机构地区:[1]济南大学机械工程学院,山东济南250022 [2]齐鲁工业大学机械与汽车工程学院,山东济南250353

出  处:《纺织学报》2017年第7期135-141,共7页Journal of Textile Research

基  金:国家自然科学基金项目(51305164;51405194);山东省重点研发计划项目(2016GNC110025)

摘  要:机采棉中的杂质繁杂,而杂质类型及含量对后期棉花加工工艺的影响很大。为此,提出一种应用区域颜色分割方法以检测棉花中的杂质。在图像分割中,先对滤波后的机采棉图像进行彩色梯度运算,通过扩展极小变换运算获得标记图像,在修改后的梯度图像上运用分水岭算法获得初始分割图像,然后对初始分割图像进行区域合并。区域合并过程中要综合考虑空间邻接性、颜色信息和区域面积3个因素。颜色信息主要采用饱和度、亮度、区域颜色向量模及颜色相似度4个特征量。用层次递进的合并方法,迭代过程更新信息特征。最后通过支持向量机算法提取颜色、纹理、形状特征对杂质区域进行识别。结果表明,所提方法对机采棉中天然杂质的平均识别率为94%。Machine-harvested cotton impurities are complicated. It is important to detect the type and content of impurities for adjustment of the processing technique of cotton.
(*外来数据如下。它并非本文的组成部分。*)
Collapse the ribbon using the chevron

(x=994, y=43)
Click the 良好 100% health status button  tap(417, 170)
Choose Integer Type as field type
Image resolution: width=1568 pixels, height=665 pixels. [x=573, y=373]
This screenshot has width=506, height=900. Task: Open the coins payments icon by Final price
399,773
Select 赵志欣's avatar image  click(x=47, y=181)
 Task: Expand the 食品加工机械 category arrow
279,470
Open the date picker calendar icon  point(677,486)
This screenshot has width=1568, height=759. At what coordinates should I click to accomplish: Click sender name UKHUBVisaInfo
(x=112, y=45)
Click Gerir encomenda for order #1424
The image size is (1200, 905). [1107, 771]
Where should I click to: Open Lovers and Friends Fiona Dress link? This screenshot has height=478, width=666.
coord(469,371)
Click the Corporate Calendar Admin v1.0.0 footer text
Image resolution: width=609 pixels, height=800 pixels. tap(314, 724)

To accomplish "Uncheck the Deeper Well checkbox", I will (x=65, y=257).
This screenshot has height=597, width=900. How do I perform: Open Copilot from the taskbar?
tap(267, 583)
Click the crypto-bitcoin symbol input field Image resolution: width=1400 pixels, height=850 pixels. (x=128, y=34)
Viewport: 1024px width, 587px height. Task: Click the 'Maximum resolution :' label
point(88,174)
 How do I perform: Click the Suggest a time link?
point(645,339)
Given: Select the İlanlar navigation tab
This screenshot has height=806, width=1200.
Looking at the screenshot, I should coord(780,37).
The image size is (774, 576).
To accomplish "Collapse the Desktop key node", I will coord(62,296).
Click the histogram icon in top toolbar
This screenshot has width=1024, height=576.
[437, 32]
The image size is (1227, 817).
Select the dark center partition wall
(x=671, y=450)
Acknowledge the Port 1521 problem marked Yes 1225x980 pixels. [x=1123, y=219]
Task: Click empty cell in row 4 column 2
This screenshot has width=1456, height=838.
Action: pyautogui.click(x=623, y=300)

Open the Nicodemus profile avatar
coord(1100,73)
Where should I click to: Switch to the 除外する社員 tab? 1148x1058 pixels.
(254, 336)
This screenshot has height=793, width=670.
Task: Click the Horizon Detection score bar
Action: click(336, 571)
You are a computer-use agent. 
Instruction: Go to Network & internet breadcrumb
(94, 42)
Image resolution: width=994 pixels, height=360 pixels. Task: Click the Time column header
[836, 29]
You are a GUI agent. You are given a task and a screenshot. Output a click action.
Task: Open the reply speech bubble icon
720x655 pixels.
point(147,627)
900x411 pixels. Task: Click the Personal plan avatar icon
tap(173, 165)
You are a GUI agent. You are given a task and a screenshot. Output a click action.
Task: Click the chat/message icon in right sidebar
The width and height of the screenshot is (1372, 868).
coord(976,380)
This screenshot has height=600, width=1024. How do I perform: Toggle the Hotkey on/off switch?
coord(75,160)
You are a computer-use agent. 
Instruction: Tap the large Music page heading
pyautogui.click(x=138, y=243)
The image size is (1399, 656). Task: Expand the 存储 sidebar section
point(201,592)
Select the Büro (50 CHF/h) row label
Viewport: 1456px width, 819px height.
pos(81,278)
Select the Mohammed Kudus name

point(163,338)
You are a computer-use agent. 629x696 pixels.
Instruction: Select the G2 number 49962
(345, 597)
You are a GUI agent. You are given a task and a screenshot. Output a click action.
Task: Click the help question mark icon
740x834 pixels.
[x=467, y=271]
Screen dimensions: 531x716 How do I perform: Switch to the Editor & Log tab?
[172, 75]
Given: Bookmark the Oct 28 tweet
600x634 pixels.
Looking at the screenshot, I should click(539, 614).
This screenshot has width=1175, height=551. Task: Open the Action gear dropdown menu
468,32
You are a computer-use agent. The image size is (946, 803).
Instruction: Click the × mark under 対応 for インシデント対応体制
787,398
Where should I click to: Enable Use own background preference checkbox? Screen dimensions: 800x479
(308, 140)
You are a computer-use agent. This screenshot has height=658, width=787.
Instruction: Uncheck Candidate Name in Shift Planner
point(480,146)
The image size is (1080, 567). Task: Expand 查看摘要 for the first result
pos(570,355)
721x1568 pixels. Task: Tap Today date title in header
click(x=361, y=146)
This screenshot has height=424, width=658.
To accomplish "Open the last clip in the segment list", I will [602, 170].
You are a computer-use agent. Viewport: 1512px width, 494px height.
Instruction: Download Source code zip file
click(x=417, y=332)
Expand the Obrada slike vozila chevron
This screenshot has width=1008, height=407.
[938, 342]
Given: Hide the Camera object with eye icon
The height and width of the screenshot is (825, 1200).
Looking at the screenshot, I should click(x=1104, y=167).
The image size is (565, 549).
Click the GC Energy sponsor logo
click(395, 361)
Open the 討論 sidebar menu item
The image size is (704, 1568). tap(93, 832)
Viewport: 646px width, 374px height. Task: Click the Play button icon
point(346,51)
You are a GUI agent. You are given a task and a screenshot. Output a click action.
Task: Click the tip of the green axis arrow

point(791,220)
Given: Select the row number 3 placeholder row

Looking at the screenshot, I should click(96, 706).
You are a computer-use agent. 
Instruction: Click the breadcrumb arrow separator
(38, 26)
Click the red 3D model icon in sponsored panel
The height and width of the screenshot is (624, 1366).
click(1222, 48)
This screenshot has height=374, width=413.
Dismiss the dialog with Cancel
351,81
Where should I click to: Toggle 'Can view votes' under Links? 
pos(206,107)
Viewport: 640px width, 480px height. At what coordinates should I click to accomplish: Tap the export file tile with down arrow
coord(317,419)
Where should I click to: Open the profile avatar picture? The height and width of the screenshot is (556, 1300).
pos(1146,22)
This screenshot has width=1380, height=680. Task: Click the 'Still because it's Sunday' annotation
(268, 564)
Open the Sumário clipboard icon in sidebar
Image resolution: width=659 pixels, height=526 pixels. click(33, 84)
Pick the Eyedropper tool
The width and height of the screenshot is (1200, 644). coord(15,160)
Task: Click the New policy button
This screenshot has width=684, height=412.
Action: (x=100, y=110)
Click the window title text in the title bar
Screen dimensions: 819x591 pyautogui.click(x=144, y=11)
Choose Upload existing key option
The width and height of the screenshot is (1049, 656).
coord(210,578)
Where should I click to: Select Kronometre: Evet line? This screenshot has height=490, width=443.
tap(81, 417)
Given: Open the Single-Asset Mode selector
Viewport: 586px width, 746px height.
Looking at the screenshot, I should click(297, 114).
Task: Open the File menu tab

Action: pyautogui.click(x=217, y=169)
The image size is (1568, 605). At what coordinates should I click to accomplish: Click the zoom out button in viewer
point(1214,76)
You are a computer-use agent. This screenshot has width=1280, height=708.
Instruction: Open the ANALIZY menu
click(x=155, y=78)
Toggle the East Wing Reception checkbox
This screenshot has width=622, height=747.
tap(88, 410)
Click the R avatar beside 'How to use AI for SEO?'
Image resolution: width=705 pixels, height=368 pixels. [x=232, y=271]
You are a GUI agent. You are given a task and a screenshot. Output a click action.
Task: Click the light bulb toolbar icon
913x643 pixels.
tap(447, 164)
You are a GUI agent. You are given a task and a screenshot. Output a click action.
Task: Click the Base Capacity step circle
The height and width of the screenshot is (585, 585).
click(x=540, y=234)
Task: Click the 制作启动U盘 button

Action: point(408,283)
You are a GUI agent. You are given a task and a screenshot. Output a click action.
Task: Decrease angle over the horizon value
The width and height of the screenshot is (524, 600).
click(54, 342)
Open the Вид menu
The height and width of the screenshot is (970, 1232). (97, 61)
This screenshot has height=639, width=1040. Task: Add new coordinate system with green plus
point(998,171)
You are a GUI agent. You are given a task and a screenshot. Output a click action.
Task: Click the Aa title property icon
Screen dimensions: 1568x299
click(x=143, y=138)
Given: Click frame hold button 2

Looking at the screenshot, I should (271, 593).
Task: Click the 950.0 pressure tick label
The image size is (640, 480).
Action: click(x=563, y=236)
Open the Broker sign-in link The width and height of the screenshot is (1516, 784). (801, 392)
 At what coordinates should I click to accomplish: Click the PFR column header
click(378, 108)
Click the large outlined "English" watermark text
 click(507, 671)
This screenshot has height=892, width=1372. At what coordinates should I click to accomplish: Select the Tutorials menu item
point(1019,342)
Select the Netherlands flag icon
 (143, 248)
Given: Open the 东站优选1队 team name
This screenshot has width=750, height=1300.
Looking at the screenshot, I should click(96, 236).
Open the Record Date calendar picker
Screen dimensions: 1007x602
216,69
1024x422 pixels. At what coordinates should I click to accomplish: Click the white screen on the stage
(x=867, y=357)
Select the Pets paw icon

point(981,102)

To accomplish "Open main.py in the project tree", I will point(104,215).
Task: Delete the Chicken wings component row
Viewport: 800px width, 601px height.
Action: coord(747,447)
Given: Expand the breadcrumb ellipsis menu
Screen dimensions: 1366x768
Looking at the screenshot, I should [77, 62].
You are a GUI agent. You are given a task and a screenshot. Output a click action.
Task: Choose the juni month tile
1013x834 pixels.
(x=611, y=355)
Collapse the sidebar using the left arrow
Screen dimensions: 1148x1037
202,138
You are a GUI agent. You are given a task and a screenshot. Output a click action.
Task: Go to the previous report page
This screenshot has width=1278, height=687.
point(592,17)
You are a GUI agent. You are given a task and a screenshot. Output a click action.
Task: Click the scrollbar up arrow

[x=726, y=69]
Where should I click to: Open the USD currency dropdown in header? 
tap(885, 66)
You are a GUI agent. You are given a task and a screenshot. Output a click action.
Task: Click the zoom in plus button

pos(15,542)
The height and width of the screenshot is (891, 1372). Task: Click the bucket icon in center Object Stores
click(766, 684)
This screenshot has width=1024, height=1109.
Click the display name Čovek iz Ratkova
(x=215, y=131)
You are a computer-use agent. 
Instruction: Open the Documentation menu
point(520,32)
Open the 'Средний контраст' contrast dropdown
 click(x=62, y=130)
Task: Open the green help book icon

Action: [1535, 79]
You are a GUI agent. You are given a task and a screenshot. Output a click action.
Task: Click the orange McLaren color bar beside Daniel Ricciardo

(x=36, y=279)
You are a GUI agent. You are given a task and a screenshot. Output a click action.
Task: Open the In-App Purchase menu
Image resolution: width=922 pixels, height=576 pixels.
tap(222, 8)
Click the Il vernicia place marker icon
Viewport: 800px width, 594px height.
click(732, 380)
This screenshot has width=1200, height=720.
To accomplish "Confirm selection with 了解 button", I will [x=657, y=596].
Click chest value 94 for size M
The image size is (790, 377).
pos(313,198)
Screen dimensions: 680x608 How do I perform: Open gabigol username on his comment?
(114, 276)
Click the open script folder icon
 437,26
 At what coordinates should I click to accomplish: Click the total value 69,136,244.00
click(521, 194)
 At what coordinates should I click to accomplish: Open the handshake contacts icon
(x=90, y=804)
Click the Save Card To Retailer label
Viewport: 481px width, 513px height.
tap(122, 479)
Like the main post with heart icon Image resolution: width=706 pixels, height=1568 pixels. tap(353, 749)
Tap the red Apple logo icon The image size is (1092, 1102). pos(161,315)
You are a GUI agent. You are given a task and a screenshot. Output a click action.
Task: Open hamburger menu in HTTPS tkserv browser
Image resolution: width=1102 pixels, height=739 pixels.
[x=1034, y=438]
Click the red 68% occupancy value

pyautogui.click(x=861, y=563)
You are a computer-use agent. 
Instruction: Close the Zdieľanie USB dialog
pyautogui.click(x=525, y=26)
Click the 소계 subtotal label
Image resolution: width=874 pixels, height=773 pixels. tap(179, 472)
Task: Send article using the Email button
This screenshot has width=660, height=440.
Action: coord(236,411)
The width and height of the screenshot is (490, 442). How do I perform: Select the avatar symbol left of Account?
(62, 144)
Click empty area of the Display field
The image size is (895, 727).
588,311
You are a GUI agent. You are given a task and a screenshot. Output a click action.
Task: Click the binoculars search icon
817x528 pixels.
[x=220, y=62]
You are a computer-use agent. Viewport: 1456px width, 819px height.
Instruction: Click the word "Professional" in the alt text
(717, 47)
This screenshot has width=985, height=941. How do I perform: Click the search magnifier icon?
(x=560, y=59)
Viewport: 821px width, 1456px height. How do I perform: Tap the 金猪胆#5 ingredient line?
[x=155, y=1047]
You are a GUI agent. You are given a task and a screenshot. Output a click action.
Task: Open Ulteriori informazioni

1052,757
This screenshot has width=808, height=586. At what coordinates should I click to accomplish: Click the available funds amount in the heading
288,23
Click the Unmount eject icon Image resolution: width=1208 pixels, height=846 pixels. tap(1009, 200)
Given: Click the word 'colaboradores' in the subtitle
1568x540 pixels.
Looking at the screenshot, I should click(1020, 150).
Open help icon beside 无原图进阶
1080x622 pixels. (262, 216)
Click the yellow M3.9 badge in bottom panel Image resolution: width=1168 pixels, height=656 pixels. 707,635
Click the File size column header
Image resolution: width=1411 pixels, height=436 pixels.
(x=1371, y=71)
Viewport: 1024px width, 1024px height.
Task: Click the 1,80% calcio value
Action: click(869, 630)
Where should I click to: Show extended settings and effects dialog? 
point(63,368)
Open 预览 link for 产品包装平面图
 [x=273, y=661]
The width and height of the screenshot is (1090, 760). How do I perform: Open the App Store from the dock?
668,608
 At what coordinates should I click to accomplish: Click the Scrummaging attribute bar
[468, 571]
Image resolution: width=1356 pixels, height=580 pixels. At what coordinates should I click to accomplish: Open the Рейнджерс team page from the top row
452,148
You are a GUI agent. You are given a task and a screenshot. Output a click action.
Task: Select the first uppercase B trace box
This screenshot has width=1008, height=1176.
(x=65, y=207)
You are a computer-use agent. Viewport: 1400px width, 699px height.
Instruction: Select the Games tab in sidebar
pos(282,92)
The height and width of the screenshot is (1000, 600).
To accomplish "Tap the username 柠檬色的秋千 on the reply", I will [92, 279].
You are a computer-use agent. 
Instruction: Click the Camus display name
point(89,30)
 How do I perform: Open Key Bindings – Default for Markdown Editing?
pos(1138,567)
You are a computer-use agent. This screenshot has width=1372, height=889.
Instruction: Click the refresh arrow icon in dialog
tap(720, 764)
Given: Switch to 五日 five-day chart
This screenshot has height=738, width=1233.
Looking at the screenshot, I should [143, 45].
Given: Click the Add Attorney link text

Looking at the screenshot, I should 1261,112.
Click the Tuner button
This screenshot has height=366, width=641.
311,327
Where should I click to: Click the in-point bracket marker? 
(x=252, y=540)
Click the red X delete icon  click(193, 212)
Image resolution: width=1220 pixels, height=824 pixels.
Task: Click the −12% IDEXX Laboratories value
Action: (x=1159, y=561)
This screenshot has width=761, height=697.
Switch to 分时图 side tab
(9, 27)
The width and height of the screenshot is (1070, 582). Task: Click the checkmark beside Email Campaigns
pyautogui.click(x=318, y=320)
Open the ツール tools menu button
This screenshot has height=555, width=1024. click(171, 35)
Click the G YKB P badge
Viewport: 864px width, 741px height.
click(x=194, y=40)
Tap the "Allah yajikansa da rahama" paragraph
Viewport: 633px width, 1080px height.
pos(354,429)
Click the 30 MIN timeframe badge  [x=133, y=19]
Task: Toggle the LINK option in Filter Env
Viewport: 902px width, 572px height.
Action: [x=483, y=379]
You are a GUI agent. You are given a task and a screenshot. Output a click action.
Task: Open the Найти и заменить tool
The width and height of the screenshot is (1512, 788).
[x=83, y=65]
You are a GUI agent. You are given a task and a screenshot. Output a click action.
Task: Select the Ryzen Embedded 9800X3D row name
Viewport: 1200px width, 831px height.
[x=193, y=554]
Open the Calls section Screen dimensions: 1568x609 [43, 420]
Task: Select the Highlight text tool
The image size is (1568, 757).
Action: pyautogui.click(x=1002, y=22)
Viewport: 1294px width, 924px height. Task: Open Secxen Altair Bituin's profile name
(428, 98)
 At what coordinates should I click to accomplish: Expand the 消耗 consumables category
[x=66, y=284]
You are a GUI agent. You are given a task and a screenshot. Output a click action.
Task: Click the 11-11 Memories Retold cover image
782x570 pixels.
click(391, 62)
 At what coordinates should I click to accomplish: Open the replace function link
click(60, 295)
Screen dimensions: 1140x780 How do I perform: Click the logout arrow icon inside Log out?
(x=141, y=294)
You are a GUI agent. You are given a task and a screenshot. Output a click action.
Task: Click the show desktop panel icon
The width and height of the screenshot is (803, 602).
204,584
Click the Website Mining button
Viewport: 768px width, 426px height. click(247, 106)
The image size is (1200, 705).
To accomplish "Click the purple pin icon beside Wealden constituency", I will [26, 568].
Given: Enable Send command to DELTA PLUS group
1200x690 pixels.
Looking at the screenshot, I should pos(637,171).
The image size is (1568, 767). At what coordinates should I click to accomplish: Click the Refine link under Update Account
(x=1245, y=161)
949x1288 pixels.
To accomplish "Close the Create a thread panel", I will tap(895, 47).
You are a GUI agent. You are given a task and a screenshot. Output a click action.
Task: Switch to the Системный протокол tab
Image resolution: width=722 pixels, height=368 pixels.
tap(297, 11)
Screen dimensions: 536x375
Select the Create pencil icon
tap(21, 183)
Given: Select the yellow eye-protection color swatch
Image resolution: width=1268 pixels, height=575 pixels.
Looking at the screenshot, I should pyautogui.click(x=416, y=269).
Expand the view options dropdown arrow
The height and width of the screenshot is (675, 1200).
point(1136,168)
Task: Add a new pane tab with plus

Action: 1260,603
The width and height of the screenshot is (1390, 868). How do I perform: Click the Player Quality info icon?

An impurity detection method based on region color segmentation was presented. During image segmentation stage color gradient image was obtained based on filtered image firstly. Marking image was achieved by H-minima transform,and initial segmentation image was acquired based on modified gradient image by watershed algorithm. Then region merging was conducted for initial segmentation image. Region adjacency,region color feature and region area were considered for region merging. Region color features such as saturation,intensity,region color vector module and color similarity were used. Repeated merging was adopted, and information of color feature was updated in different merging. Finally various features including color,texture and shape were extracted by support vector machines algorithm for impurity recognition.Experimental results show that a successful recognition ratio of 94% for natural impurities is achieved.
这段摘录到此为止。